Ciência bem-vinda “Vou mostrar a você o lado feio e o bonito do Parque”, prometeu Otaciano antes de embarcarmos na caminhonete para a ronda. O lado bonito é a própria exuberância do cerrado. Podemos encontrar campos sujos, limpos e até pinturas rupestres. Há cerrado denso e galerias – que se assemelham muito com o aspecto da mata Atlântica. O lado feio é todo o tipo de mal que as pessoas causam àquele ambiente. Mas existe a ação humana que é desejável: a científica. Existem dezenas de grupos de pesquisadores que atuam dentro do Parque Nacional de Brasília. Depois de liberar a entrada para os pesquisadores da UnB a caminho do interior, a equipe de reportagem cruzou com alguns desses pesquisadores. O primeiro deles, um grupo de analistas ambientais, fazia mapeamentos de espécies de pássaros. Naquele ambiente também são encontrados
animais ameaçados de extinção como o Lobo-Guará e a Sussuarana, além de capivaras, antas, tamanduás e diversas espécies de répteis e anfíbios. Ao longo da estrada de chão, onde não raras às vezes minas d’água surgiam por ali, existem laços de panos de cores fortes, recurso que pesquisadores utilizam para demarcar áreas. Algumas delas estão cercadas com linhas e barbantes. “Tem muito estudos sobre plantas medicinais por aqui”, disse Otaciano. “A estrela do momento dos pesquisadores é a ‘Canela de Ema’, uma planta medicinal e que também pode ser combustível”. Estima-se que 10% das espécies de árvores e arbustos sejam medicinais, como a popular arnica-brasileira que é muito usada pela população como anti-inflamatório e analgésico.

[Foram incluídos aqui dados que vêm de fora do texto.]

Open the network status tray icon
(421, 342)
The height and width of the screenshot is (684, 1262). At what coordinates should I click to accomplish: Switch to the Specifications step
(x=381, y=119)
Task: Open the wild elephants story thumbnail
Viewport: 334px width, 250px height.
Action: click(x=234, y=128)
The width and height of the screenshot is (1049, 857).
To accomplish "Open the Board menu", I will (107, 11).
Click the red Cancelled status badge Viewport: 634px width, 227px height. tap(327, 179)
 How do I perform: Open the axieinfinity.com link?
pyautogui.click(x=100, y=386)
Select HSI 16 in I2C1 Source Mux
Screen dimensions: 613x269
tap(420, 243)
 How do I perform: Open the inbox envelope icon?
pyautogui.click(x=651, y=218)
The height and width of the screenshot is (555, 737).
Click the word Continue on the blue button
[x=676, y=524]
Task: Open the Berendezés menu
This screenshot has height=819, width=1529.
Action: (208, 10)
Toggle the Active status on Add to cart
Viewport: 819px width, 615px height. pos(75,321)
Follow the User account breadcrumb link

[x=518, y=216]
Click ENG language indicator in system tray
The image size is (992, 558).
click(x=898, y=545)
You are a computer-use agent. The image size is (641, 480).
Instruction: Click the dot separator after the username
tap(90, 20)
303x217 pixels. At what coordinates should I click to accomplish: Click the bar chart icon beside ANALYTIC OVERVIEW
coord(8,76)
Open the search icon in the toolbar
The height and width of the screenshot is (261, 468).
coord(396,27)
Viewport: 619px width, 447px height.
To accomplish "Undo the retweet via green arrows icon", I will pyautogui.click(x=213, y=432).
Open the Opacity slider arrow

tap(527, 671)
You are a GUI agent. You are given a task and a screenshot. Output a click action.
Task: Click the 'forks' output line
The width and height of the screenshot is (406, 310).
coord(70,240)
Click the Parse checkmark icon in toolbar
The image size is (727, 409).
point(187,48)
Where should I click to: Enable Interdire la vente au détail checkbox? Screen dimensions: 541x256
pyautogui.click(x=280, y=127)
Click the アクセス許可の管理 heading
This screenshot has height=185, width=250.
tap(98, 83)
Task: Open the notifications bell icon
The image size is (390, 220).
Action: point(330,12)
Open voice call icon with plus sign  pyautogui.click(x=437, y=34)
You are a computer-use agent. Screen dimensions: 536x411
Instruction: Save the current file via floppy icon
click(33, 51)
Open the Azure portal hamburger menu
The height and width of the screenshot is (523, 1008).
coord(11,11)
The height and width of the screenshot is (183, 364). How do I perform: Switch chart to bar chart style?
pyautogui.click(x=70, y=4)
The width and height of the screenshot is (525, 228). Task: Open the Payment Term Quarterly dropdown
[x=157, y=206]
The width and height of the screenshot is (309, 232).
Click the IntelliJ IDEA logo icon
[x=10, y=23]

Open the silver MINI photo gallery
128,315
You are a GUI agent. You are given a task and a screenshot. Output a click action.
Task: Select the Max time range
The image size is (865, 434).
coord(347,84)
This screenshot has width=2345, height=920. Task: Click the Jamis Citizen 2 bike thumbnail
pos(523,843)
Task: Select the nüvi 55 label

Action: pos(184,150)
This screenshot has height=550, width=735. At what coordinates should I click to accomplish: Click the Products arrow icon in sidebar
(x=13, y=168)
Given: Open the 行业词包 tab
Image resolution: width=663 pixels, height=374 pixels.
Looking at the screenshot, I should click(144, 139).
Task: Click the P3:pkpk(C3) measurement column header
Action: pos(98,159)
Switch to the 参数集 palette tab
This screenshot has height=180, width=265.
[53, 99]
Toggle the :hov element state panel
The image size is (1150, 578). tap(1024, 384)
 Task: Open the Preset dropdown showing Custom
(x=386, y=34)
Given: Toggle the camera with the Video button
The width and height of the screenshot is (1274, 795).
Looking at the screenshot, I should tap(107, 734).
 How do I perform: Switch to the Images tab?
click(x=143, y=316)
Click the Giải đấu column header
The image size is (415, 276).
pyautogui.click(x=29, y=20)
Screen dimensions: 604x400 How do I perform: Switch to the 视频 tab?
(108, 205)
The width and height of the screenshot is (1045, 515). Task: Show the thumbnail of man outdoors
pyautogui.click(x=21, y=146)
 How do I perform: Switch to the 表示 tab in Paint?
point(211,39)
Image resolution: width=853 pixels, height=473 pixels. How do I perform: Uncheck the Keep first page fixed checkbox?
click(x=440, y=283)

Tremores registrados Em alguns pontos do Parque é possível ver instrumentos redondos de metal que lembram grandes teias de aranha fincadas ao chão. Perto delas existem outros aparelhos fixados em bases de cimento. São as estações sismográficas de alta sensibilidade, administradas e usadas pelo Observatório Sismológico da UnB. Algumas delas estão em atividade desde 1968, quando a Unesco recomendou a instalação do equipamento no Parque Nacional de Brasília. “O Parque foi escolhido para se instalar os arranjos por sua localização, pela geologia favorável, e por ser um ambiente de quietude sísmica. Ou seja, não havia trafego de carros e de pessoas”, explicou Lucas Vieira Barros, chefe do Observatório Sismológico. No parque estão também instalados aparelhos de alta sensibilidade capazes de registrar explosões nucleares realizadas no subsolo e na atmosfera. “Se um país fizer um disparo clandestino, isso será registrado em nossos sistemas”, explicou Barros. É que o Centro Sismológico de Brasília faz parte de uma rede mundial de monitoramento de abalos e o trabalho dos geólogos da UnB tem papel fundamental neste processo por ser uma das principais bases da América do Sul.